> **Text section**:

Saturday 12 March 2016

Kenya dig it?


A couple of years ago, along with about a dozen other supporters, I visited Kajuki, a small village in Kenya, to see the work of a small UK charity called St Peter's Lifeline (to which I would urge you to donate. Visit: www.stpeterslifeline.org.uk). The charity supports the work of St Peter's primary school and community through education, micro finance, empowering girls, feeding programmes, clean water, sanitation and the prevention of disease. The community was extremely poor, with repeated periods of drought hitting its agricultural economy hard, but the people we met were, almost without exception, hard working, positive and optimistic.

We spent several days travelling around the area, seeing the work of the schools, anti-FGM campaigners and micro-finance groups, all of which was immensely impressive and deeply moving. At the end of a week, we were waved off by the community in the same way that we had been greeted, with a typically dazzling display of warmth and hospitality, and a farewell performance of singing and dancing. It had been intense but wonderful and we left the community bearing gifts and very powerful memories. It had been arranged long in advance that, after seeing the work of the charity, and contributing to it by our visit, we would spend another few days on safari, seeing the wildlife of Kenya.

> **Activity**: Carry on the account of the Kenya charity visit from the point where it stops. The listing has no connection to the Kenya visit text.

> **Given data**:
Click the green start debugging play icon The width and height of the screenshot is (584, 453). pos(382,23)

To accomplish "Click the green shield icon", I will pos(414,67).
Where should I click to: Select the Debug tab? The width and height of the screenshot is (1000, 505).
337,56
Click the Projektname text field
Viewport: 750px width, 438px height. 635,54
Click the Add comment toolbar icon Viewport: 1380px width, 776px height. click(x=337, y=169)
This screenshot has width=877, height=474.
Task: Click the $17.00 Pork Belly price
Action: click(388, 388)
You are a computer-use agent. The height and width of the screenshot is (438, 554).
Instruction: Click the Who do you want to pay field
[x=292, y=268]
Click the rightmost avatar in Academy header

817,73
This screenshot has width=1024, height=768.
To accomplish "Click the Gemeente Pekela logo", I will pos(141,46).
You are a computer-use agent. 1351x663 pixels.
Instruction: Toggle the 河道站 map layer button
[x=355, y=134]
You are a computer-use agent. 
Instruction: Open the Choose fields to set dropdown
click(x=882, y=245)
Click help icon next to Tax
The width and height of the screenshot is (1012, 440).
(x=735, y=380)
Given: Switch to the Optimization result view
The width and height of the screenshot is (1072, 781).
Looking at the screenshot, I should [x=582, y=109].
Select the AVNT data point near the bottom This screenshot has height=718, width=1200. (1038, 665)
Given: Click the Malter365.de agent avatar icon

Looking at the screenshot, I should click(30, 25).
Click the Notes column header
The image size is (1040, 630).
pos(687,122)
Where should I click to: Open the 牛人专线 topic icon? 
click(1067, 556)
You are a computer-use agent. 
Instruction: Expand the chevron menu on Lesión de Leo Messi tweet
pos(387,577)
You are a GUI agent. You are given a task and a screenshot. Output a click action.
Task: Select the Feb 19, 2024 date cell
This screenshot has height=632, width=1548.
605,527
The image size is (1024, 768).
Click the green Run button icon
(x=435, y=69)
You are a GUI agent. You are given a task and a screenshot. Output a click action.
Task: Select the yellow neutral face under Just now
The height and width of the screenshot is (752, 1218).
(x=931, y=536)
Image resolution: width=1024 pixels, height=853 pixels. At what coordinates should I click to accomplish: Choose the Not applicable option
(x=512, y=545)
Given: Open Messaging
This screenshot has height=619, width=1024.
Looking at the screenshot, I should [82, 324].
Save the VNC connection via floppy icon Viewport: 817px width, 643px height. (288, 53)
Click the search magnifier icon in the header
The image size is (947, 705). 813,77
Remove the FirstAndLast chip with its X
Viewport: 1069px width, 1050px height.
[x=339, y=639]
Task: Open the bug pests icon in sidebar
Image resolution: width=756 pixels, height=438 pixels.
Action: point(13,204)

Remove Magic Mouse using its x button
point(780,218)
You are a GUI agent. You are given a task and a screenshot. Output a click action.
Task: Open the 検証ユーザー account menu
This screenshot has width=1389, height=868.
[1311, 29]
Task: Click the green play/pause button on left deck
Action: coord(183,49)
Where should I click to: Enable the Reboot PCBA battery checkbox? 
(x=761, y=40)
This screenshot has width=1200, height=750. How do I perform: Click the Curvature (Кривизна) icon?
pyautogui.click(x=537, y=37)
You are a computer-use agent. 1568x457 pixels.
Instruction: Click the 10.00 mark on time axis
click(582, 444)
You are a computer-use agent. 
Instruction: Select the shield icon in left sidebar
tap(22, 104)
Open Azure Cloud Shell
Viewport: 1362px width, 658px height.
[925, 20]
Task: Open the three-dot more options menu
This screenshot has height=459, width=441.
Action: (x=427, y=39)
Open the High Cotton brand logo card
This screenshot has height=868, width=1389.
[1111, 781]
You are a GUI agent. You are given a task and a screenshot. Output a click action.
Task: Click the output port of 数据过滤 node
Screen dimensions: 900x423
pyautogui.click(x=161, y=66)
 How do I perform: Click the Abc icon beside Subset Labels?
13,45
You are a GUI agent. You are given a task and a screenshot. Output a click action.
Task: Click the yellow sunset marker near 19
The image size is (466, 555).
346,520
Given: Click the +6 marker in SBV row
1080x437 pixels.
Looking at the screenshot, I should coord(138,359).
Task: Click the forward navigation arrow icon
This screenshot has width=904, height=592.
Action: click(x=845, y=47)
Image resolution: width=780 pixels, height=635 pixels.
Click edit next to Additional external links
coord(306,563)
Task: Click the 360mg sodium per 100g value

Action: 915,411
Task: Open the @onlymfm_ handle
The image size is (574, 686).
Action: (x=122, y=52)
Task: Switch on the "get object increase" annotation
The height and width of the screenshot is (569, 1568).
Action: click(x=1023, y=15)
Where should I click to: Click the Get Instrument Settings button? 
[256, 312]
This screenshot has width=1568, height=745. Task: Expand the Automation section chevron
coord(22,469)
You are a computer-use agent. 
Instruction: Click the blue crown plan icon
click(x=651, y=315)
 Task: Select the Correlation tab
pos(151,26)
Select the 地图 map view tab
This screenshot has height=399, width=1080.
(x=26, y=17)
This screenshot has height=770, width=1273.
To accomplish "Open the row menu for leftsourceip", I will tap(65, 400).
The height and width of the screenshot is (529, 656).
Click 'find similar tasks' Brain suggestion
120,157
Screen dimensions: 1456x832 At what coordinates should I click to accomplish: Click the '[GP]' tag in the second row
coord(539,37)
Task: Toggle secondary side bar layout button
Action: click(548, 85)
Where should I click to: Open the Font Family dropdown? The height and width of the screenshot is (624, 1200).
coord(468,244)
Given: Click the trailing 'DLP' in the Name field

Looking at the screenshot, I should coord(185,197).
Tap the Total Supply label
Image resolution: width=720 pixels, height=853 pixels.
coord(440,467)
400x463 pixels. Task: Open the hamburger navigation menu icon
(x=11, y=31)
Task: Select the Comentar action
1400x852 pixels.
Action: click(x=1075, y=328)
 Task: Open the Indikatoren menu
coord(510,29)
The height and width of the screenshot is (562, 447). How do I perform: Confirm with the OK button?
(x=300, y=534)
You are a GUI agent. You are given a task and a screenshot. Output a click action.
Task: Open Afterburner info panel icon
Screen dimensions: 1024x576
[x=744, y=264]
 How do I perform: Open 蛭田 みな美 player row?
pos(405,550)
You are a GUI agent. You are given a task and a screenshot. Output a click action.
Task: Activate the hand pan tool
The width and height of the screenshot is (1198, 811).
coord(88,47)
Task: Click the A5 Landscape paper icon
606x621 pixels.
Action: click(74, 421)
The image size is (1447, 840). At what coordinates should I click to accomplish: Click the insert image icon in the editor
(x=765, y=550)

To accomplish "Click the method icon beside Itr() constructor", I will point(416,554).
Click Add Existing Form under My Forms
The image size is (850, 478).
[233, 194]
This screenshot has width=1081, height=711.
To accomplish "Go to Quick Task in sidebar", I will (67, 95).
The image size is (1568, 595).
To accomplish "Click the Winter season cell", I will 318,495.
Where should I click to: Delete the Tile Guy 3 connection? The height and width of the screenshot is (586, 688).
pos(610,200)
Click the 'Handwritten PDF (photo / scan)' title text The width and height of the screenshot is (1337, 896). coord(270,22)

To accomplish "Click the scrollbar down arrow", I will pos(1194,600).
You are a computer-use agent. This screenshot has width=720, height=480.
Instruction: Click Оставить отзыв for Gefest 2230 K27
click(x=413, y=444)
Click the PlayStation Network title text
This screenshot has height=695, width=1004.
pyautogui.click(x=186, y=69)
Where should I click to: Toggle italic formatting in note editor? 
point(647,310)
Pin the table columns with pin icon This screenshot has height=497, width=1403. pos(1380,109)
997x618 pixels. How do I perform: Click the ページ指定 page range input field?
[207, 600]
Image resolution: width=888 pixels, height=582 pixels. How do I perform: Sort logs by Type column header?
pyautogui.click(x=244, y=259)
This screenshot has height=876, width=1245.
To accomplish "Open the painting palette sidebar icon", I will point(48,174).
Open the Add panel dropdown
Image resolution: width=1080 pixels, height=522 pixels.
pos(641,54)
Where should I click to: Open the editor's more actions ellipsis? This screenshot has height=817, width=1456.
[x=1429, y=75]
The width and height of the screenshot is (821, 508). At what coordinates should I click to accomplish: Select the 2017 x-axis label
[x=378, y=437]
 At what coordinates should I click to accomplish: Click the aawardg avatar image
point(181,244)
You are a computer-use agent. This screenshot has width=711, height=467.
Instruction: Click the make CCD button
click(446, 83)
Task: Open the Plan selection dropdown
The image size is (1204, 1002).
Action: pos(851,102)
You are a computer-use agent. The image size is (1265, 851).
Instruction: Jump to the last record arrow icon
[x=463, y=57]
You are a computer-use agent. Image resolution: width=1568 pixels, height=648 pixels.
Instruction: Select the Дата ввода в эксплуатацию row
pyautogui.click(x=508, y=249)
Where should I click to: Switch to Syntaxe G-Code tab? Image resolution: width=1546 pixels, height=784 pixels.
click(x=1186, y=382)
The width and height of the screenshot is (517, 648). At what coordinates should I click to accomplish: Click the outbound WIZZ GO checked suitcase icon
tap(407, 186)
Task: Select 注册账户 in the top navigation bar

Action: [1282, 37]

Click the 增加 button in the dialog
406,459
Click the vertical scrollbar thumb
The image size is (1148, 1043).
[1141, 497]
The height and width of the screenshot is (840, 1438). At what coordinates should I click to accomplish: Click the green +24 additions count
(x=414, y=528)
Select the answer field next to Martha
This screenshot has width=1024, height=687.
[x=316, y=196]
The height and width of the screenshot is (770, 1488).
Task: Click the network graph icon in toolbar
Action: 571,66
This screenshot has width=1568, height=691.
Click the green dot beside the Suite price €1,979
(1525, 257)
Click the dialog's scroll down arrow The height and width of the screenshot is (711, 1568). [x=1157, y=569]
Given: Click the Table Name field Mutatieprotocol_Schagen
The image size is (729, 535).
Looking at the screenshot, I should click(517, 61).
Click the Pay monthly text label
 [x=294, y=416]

> **Answer box**:
We arrived at Sweetwaters Serena Camp on the Ol Pejeta Conservancy, a massive safari park and wildlife preserve, after a long and dusty drive along the Meru-Nairobi Highway. The camp itself was essentially an open-air hotel with large tents instead of rooms, arranged around an old colonial farm building. The drive itself was fascinating, with the dry and dusty roads around Kajuki gradually giving way to lush verdant meadows, north of Mount Kenya. Watching as it slipped past, I was reminded strangely of driving through Somerset in England, although on a somewhat grander scale. Further on, there were the vast greenhouses beside the road that provide other countries with cut flowers and out of season vegetables, and we mulled over the pros and cons of a poor country that can struggle to feed its people using precious water and resources to grow food for others.

The Camp felt like an alien world; geographically close to the people we had spent time with, but it was an international and luxurious hotel that felt a million miles away. Around us were holiday-makers from all over the world, for whom this would, by and large, be their only experience of the country, and as we regrouped at breakfast and dinner, eating well cooked international cuisine, I could see that most of my group were equally dazed by the contrast with where we had just come from. Its very easy to sound po-faced about insensitive tourists, and I wouldn't want to pretend to have been much more than that myself, but it was hard not to feel that it was unjust, such abundance so close to people who had become friends, and who, in contrast, had so little.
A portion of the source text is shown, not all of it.